The polishing begins

Half the guard finished




Before and after the fender


 

 

It had only one pedal and a beautiful kids seat




All done.  I should do the whole thing one more time but I don't see that happening.


----------



## Robertriley (Sep 17, 2016)

I'm wondering it they came with that little seat.  Here's another original one with the same little single bar frame seat.
http://www.nostalgic.net/1938-1941-sears-collegiate-elgin


----------



## Robertriley (Sep 17, 2016)




----------



## MrAustralia (Sep 17, 2016)

That looks awesome!

Amazing what a bit of "elbow grease" will do!


----------



## Robertriley (Sep 17, 2016)

Thankls, My back is killing me after working on it but a couple Advil and a beers really helps


----------



## Robertriley (Sep 17, 2016)

MrAustralia said:


> That looks awesome!
> 
> Amazing what a bit of "elbow grease" will do!

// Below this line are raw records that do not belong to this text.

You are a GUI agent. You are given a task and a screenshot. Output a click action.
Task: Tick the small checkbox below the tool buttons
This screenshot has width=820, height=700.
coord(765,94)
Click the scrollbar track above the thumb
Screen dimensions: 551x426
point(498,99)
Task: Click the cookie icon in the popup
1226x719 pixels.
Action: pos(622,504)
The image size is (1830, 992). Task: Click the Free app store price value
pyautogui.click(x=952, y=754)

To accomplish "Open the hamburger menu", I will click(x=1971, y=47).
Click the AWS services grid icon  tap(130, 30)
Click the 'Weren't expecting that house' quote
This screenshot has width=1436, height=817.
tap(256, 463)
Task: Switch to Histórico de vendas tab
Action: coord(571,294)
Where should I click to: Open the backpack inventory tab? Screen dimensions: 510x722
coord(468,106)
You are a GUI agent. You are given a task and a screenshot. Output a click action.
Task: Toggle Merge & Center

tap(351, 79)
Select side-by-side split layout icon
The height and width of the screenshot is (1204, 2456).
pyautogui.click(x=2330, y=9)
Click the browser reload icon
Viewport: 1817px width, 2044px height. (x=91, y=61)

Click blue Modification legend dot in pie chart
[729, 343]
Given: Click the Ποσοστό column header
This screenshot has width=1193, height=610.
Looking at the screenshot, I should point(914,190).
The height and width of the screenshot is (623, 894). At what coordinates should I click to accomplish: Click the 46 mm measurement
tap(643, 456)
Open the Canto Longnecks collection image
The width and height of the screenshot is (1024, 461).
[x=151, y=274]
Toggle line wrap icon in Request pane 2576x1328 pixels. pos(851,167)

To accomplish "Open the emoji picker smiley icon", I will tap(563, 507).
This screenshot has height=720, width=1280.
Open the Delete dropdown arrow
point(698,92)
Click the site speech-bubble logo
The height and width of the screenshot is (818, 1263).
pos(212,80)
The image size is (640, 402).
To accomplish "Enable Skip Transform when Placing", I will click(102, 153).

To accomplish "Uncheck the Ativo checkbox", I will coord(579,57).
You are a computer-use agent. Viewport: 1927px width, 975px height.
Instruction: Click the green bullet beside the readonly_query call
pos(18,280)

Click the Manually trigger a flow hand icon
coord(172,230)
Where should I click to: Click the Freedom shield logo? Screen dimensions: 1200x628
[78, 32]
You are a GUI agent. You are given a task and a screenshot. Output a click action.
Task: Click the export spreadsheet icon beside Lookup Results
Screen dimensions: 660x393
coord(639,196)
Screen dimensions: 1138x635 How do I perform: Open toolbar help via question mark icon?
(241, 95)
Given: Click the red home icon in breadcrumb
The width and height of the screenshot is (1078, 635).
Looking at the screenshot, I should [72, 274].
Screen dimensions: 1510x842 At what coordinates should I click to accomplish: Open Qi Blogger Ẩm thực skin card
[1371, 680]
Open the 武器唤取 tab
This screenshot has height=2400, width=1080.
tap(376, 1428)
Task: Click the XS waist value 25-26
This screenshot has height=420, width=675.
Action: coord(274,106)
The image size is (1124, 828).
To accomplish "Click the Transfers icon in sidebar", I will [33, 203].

What did you do with that longtank Rollfast?


----------



## Jarod24 (Sep 17, 2016)

What did you use to polish it up?


----------



## Robertriley (Sep 17, 2016)

I tried everything that I had at home but then had to break down and get this.


----------



## Jarod24 (Sep 17, 2016)

Looks good man, I'll have to give that stuff a try


----------



## rollfaster (Sep 18, 2016)

Wow! Great looking bike!


----------



## CWCMAN (Sep 18, 2016)

Looks great Chris. I like it!

I'll have to try that product from Meguiars but another good product that works wonders is TR3.


----------



## Handle Bar Hoarder (Sep 18, 2016)

Robertriley said:


> It's been a busy day but I was still able to knock out the new Collegiate.
> Here it is from eBay
> View attachment 361078
> 
> ...



that is a nice bike good find I was going to go for it on e bay but did not  that,s a good one


----------



## Euphman06 (Sep 18, 2016)

I use the ultimate compound too, have always loved how things turn out with it.


----------



## Stickley (Sep 18, 2016)

Ultimate compound is the best ! Great bike looks fantastic !


----------



## littleman (Dec 10, 2022)

Nice work


----------



## Vinz (Dec 12, 2022)

Great condition ! A true survivor , with it's original paintjob  .👏


----------